### Exercise description
Return the data from the line with "Where should I click to: Click the system" to the line with "tap(162, 118)", both included, without changing a character.

Extracted records:
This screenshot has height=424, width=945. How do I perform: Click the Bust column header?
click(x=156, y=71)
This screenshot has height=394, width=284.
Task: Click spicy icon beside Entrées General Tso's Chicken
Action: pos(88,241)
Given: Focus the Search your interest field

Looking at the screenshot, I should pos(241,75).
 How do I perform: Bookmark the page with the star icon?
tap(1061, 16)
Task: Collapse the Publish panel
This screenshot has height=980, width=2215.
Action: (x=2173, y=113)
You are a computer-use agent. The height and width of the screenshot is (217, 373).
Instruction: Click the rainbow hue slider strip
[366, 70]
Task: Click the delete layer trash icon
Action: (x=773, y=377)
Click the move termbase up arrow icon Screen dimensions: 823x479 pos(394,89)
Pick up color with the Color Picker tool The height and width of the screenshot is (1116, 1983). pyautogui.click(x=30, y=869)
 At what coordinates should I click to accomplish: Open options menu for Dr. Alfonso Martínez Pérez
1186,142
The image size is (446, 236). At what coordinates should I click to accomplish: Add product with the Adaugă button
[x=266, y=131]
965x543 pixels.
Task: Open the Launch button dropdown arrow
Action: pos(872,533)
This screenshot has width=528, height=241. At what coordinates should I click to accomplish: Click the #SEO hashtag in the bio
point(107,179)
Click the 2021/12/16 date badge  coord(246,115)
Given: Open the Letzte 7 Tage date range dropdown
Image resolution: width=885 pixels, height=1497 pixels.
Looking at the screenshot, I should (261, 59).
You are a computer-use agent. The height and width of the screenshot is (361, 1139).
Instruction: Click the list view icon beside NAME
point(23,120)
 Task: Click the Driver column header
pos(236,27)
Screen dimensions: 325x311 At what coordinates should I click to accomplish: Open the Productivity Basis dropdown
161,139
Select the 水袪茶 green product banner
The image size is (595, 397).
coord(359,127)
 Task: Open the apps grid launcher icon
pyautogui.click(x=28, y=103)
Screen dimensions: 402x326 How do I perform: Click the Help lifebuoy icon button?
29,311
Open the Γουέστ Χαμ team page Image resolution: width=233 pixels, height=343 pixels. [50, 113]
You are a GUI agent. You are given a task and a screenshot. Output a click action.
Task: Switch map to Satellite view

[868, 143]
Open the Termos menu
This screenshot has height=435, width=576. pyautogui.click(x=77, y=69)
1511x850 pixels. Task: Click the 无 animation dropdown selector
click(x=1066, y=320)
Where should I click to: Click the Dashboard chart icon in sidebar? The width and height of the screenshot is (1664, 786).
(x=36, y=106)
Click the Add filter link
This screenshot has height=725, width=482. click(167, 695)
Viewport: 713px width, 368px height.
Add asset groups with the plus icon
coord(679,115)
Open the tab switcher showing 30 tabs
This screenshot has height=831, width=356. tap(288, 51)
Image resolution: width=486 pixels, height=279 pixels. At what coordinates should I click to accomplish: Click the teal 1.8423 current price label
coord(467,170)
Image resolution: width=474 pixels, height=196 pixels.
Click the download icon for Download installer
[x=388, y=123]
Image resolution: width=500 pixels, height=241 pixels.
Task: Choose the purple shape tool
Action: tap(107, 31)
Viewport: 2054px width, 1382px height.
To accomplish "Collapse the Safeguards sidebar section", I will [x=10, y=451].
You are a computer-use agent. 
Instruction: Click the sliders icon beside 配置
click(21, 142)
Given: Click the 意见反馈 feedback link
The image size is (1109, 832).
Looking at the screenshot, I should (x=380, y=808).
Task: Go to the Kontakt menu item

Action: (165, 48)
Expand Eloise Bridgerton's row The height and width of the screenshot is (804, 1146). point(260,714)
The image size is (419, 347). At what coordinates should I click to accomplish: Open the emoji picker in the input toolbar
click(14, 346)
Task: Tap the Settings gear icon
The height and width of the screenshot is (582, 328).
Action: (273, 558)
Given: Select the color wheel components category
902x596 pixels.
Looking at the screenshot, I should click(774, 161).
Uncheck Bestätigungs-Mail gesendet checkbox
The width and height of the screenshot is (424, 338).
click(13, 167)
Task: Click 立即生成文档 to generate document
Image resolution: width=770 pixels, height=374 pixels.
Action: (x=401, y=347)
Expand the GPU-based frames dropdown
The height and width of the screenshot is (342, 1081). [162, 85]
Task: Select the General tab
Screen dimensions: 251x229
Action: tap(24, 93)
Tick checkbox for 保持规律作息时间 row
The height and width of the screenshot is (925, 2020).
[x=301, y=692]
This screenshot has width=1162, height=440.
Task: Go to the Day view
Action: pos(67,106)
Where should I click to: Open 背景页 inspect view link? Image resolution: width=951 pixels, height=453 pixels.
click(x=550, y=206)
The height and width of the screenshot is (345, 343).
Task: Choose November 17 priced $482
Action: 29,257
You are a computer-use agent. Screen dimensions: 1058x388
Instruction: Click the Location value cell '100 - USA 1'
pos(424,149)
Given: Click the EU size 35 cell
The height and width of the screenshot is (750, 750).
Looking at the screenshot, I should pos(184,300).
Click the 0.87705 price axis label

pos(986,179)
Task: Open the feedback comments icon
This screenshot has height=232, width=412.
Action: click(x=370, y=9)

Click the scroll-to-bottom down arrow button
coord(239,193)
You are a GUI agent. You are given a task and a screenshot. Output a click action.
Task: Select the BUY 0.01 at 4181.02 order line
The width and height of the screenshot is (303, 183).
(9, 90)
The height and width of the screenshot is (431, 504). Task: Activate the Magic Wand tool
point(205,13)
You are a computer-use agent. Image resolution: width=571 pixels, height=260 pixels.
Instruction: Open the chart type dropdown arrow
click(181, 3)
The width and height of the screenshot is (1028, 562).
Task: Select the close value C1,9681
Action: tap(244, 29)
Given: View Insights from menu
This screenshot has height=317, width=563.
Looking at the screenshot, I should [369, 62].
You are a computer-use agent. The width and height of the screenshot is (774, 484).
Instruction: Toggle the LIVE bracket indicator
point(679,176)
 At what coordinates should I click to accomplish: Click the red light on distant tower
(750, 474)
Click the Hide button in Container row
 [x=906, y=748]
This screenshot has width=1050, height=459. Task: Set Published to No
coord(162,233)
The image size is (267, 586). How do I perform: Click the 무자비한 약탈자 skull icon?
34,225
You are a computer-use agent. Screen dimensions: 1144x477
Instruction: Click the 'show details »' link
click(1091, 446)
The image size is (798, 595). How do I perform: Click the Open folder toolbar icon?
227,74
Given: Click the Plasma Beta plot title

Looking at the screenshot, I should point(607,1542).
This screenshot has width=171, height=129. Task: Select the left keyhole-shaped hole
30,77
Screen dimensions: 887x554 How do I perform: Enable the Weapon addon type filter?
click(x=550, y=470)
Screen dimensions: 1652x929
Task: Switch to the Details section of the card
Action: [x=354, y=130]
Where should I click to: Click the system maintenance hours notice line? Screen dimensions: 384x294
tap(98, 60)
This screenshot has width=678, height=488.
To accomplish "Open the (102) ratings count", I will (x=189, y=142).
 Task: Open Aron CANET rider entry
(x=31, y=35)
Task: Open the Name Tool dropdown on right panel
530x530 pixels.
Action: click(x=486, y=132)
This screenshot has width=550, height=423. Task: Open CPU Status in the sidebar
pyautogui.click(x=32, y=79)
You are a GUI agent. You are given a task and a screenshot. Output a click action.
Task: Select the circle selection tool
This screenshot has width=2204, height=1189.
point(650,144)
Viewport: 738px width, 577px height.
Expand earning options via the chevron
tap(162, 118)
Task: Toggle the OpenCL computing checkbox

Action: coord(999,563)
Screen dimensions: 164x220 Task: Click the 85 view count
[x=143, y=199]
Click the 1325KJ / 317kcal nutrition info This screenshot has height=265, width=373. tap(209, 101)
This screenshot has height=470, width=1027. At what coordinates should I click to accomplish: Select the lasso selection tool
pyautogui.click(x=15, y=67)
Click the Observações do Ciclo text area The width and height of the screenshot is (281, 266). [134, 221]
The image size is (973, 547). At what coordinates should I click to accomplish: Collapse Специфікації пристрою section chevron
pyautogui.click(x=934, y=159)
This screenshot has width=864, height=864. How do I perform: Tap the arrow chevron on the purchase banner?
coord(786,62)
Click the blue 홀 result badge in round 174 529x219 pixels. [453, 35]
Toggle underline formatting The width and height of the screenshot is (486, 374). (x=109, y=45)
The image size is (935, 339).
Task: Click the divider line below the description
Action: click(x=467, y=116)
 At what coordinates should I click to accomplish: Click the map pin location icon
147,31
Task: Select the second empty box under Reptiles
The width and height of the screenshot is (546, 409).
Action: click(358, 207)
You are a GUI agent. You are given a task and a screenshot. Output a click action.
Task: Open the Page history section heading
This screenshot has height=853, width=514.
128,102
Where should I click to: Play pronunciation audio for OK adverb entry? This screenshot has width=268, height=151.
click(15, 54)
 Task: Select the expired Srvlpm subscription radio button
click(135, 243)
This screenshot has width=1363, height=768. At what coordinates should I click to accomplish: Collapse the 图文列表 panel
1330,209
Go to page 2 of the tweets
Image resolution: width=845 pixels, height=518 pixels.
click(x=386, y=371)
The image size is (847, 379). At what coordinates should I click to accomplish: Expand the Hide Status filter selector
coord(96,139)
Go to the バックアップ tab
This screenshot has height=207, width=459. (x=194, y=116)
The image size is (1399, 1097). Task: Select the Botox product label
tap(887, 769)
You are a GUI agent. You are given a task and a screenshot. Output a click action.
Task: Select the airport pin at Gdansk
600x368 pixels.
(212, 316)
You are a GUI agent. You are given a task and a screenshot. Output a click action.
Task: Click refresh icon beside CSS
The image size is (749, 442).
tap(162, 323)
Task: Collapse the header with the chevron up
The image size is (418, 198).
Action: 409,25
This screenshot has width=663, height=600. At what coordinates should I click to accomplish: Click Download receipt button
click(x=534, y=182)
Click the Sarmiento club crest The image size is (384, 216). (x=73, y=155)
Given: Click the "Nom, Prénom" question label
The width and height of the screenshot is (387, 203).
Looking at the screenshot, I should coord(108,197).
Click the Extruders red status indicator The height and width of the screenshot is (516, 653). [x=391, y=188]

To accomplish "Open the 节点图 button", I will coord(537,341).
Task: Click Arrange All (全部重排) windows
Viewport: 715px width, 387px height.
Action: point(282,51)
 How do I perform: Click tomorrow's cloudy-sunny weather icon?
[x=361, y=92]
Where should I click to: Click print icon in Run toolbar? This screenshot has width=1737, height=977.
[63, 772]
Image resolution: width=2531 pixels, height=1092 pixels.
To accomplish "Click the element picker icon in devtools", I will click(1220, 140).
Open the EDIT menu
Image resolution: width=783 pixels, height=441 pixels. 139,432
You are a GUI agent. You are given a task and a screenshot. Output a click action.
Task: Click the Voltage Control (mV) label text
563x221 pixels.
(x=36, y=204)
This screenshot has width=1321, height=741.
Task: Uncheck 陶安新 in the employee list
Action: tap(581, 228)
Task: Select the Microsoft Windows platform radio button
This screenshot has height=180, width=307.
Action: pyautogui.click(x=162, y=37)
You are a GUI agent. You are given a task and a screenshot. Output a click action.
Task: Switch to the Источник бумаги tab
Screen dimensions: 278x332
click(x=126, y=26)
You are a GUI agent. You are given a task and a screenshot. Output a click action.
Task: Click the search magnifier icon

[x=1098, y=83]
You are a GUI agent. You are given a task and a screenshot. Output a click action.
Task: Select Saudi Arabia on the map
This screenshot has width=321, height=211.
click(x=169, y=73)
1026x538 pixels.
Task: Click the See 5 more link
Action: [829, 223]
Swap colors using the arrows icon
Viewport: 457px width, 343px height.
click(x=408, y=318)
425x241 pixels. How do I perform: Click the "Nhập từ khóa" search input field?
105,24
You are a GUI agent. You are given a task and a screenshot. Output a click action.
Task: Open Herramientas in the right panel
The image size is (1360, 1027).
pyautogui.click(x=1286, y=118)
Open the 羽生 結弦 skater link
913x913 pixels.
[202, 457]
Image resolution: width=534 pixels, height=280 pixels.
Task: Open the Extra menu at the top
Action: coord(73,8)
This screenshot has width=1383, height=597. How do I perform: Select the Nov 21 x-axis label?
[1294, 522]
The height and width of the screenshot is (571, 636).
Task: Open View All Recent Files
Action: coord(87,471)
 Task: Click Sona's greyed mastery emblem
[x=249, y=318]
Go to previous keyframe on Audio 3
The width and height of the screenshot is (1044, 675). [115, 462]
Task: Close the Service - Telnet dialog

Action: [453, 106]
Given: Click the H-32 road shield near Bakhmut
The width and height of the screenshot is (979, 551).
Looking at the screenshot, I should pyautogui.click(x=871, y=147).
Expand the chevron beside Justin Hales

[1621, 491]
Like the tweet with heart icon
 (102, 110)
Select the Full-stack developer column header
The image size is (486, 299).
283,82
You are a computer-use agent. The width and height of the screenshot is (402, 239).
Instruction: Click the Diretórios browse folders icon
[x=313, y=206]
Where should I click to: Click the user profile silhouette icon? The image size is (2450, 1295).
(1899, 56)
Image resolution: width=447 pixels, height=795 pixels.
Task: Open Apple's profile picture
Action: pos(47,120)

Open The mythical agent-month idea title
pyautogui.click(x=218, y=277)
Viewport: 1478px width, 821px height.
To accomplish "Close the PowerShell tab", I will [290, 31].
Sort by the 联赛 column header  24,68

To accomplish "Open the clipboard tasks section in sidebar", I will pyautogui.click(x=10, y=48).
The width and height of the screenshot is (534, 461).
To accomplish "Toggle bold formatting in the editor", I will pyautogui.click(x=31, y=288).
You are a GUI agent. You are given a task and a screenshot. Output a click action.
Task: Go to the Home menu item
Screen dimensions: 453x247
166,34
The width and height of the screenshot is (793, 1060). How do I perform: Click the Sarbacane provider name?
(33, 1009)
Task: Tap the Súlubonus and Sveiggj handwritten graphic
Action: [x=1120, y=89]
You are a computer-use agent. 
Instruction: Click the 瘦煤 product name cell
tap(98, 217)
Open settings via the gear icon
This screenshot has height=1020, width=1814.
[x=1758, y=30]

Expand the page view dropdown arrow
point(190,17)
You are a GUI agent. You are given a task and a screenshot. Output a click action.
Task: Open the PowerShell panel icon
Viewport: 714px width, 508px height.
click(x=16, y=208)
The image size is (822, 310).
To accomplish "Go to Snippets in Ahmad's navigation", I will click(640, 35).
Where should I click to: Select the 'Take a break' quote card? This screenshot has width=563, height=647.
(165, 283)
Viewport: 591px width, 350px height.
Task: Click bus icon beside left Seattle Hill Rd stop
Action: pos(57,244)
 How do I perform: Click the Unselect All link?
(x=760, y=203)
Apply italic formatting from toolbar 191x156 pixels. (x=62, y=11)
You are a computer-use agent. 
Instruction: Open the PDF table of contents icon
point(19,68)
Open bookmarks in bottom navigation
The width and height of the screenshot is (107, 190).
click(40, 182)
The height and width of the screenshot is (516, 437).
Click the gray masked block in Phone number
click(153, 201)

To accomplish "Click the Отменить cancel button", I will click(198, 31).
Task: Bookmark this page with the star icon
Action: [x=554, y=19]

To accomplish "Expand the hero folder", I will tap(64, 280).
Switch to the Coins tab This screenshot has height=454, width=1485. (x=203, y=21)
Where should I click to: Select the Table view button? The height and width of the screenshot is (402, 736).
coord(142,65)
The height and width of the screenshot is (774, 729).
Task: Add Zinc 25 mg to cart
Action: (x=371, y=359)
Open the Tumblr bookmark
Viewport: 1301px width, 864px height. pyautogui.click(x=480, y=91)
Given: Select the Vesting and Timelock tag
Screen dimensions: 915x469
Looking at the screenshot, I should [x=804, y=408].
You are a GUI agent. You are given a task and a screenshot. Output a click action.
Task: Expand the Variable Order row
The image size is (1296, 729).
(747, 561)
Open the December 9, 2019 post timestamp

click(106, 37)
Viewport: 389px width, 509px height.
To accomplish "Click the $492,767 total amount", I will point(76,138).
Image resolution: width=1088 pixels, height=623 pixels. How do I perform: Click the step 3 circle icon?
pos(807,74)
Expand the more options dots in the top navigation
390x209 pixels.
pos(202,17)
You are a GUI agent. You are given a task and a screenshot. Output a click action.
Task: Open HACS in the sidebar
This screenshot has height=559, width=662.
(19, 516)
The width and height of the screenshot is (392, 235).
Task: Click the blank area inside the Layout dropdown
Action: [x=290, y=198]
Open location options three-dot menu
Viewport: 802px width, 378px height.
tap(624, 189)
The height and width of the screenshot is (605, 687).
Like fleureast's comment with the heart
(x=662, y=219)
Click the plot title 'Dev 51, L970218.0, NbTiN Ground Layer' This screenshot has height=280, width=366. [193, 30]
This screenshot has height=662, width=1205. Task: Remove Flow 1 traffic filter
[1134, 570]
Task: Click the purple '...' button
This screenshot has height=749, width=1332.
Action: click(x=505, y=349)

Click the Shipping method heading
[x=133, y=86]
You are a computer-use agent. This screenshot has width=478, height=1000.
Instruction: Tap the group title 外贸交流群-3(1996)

### Full response
Where should I click to: Click the system maintenance hours notice line? Screen dimensions: 384x294
tap(98, 60)
This screenshot has width=678, height=488.
To accomplish "Open the (102) ratings count", I will (x=189, y=142).
 Task: Open Aron CANET rider entry
(x=31, y=35)
Task: Open the Name Tool dropdown on right panel
530x530 pixels.
Action: click(x=486, y=132)
This screenshot has width=550, height=423. Task: Open CPU Status in the sidebar
pyautogui.click(x=32, y=79)
You are a GUI agent. You are given a task and a screenshot. Output a click action.
Task: Select the circle selection tool
This screenshot has width=2204, height=1189.
point(650,144)
Viewport: 738px width, 577px height.
Expand earning options via the chevron
tap(162, 118)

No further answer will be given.